Obviamente, também concordo com o autor quanto à necessidade de investigação e aplicação da lei em relação a atos de vandalismo de patrimônio público e/ou privado praticados no curso dessas manifestações. Também concordo que a não aplicação da lei pela Polícia Militar do Estado de São Paulo mostra sua incompetência em agir de acordo com a legalidade constitucional. Provoco, entretanto, perguntando se talvez a não investigação e a não aplicação da lei nestes casos não sirva exatamente como uma justificativa para esta polícia poder ser violenta e dissolver manifestações quando isto interessa.
A polícia deve agir, preferencialmente, de forma pontual nos focos de violência. Apenas em casos de violência generalizada pode ela agir para dispersar a multidão. Talvez a grande dificuldade da PM de agir taticamente e prender em flagrante apenas aqueles que praticam atos violentos seja também fruto do seu arranjo institucional: ela não é uma polícia que deve investigar e trabalhar com vistas à aplicação da lei penal, mas sim uma polícia meramente ostensiva, acostumada a repreender e atuar não de modo preventivo, mas sim repressivo.
Por outro lado, nossa constituição é bem clara ao trazer os requisitos para o exercício do direito de reunião:
– reunião pacífica;
– sem armas;
– em locais abertos ao público;
– independentemente de autorização;
– não podendo frustrar outra reunião anteriormente convocada para o mesmo local;
– prévio aviso à autoridade competente.
Logo, entendo que os problemas que surgem nessas manifestações devem-se a questões de compatibilização de direitos diversos de pessoas diversas, isto é, ao conflito dos direitos dos manifestantes com aqueles das outras pessoas. O que não podemos é ter a ação discricionária das polícias ou de agentes estatais – como o Secretário de Segurança Pública – limitando desproporcionalmente os direitos das pessoas. O melhor modo de resolver esses conflitos é através da legalidade constitucional, ou seja, reafirmando o nosso Estado Democrático de Direito.
Assim, seria muito interessante a edição de lei federal com limites claros e proporcionais para certas questões como, por exemplo: qual o prazo para o aviso prévio (prazos muito longos, por exemplo, não seriam proporcionais e, portanto, seriam inconstitucionais); possível proibição de manifestações ou obrigação de silêncio em frente a hospitais ou outros lugares públicos que exijam silêncio, exceto quando a manifestação tenha por objeto estes lugares públicos; o que o aviso prévio precisa conter (quantidade esperada de participantes, trajeto, etc).

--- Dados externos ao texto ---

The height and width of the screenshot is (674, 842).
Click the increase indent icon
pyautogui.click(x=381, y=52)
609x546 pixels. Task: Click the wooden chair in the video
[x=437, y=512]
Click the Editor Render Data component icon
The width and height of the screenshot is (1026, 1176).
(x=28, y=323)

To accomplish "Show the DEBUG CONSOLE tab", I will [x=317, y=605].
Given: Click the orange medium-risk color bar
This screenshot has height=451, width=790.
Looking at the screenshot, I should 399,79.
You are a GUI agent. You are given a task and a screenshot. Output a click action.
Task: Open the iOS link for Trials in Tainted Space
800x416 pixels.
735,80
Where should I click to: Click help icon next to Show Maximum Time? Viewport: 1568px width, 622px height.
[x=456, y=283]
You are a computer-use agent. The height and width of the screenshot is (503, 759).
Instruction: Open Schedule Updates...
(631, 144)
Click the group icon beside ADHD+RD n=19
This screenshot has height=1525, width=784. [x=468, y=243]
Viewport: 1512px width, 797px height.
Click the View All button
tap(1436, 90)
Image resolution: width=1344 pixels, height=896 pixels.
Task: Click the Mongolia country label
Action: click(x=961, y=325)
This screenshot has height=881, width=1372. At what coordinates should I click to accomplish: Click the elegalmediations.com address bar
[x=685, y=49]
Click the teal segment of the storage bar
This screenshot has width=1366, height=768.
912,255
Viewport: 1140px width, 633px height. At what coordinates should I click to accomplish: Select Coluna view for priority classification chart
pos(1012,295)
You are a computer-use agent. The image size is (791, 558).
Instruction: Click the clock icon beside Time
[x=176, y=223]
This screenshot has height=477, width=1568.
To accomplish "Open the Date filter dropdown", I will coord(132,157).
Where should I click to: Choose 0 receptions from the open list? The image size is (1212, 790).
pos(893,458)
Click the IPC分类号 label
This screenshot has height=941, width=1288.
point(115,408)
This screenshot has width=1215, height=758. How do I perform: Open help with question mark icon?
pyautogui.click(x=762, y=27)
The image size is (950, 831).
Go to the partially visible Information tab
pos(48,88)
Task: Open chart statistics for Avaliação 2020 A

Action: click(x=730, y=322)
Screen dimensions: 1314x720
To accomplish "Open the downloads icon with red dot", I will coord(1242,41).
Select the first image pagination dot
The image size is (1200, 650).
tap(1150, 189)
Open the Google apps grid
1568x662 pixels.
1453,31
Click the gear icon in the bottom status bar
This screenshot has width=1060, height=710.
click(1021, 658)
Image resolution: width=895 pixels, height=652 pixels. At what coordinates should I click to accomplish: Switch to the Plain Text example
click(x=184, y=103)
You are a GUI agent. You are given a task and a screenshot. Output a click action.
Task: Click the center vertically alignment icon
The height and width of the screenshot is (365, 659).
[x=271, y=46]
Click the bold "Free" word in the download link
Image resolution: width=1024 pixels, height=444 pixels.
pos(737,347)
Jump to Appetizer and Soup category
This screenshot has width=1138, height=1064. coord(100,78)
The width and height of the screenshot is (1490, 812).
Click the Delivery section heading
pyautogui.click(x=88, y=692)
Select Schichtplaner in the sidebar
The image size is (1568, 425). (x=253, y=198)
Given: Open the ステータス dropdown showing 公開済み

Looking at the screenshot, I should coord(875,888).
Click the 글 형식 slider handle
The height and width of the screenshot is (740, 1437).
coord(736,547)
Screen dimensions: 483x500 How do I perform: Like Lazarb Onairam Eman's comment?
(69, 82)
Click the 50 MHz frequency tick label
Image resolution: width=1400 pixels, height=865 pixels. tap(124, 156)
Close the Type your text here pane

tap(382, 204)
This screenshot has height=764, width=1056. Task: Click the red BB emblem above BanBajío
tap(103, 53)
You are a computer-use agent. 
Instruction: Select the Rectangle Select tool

Além disso, no futuro próximo talvez tenhamos uma compatibilização melhor desse direito porque o STF já reconheceu – em outubro de 2015 – a repercussão geral do julgamento do Recurso Extraordinário nº 806339, que versa sobre direito à reunião. Seria melhor para o sistema jurídico que a lei viesse antes da manifestação do STF, mas ainda assim a decisão do tribunal certamente será importante. Só não sabemos quando ocorrerá.